Trump gets bizarre daily dossier telling him how great he is
Every day, Donald Trump has his underlings prepare a folder filled with screenshots of cable news, printed-out tweets, TV transcripts, and pictures of Trump that are designed to make the unpopular head of the Republican Party feel good about himself. Trump has an infamously thin skin, and he bristles at even the softest of criticism […]

Every day, Donald Trump has his underlings prepare a folder filled with screenshots of cable news, printed-out tweets, TV transcripts, and pictures of Trump that are designed to make the unpopular head of the Republican Party feel good about himself.
Trump has an infamously thin skin, and he bristles at even the softest of criticism from even minor figures. He has turned to Twitter for tantrums about negative news stories, and has decried polls showing his pathetic approval ratings as “fake news.”
And Trump and his presidency have consistently been surrounded by ego-boosting propaganda.

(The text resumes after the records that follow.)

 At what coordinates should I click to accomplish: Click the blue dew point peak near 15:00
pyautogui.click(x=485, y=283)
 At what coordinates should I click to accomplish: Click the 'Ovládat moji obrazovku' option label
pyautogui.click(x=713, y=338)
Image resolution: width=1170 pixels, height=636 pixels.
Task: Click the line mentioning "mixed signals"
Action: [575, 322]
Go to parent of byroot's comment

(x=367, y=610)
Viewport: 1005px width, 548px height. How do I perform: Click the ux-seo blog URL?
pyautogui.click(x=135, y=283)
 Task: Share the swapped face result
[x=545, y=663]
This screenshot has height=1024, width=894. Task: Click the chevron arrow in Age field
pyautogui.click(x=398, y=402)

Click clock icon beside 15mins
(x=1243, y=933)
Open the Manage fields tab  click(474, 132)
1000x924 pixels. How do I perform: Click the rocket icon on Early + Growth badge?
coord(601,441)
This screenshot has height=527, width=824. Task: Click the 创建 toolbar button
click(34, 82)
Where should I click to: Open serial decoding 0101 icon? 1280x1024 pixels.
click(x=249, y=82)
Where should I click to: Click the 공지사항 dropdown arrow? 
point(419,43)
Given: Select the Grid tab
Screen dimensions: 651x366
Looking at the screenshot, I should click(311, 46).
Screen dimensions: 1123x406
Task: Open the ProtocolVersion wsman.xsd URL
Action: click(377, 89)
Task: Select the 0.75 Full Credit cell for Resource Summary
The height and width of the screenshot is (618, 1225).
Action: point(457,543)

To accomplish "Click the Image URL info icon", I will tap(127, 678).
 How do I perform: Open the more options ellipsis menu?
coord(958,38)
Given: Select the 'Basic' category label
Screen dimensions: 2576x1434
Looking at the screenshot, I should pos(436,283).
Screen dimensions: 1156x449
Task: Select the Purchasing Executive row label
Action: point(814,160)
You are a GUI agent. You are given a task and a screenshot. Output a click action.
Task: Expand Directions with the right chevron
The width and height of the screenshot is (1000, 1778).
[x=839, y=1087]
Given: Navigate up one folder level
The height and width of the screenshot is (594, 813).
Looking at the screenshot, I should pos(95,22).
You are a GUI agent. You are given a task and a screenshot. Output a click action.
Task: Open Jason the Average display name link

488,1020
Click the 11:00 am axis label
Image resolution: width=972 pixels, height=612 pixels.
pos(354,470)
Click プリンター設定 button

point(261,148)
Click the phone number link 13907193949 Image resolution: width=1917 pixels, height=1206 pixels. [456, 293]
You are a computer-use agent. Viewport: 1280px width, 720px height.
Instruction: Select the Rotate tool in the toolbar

He leans on Fox News and his favorite program, Fox & Friends, to inform him. He has bent regulatory rules to force the pro-Trump Sinclair Broadcast Group into more homes, and he has created a propaganda broadcast (run by his daughter-in-law) for his supporters (and himself?) to reassure them that despite appearances, everything is going fine.
But apparently, all of that was not enough for Trump’s delicate sense of self. His staff has to prepare a specific packet of cheerleading Trump news to soothe him.
Vice reports that in the White House, this strange collection is called “the propaganda document” by some on staff. The team that assembles the daily ego stroking has also been ordered to make it “more fucking positive.”
The feel-good papers are put together via a tag-team effort by staffers at the Republican National Committee and White House staff. One side effect of Trump’s bumbling presidency on multiple fronts is that there often is not enough positive news to include in the dossier, so “flattering photos of the president” are included to put Trump in a better mindset.
One former RNC official told Vice, “Maybe it’s good for the country that the president is in a good mood in the morning” — a sentiment which echoes the concerns of the generals in Trump’s senior staff who agreed to babysit him as he received control of the nuclear arsenal.
Apparently the happy news dossier was the brainchild of Reince Priebus and Sean Spicer, the former White House chief of staff and press secretary who were both forced out of their positions, victims of the emotional rollercoaster that Trump has installed at 1600 Pennsylvania Avenue.
From the world of actual grown-ups, David Axelrod, former senior adviser for President Barack Obama, told Vice, “If we had prepared such a digest for Obama, he would have roared with laughter.”
But for someone like Trump, with such obvious authoritarian and dictatorial impulses, emotional Viagra in the form of a daily dossier of self-promotion would fit right in with his increasingly bizarre personality.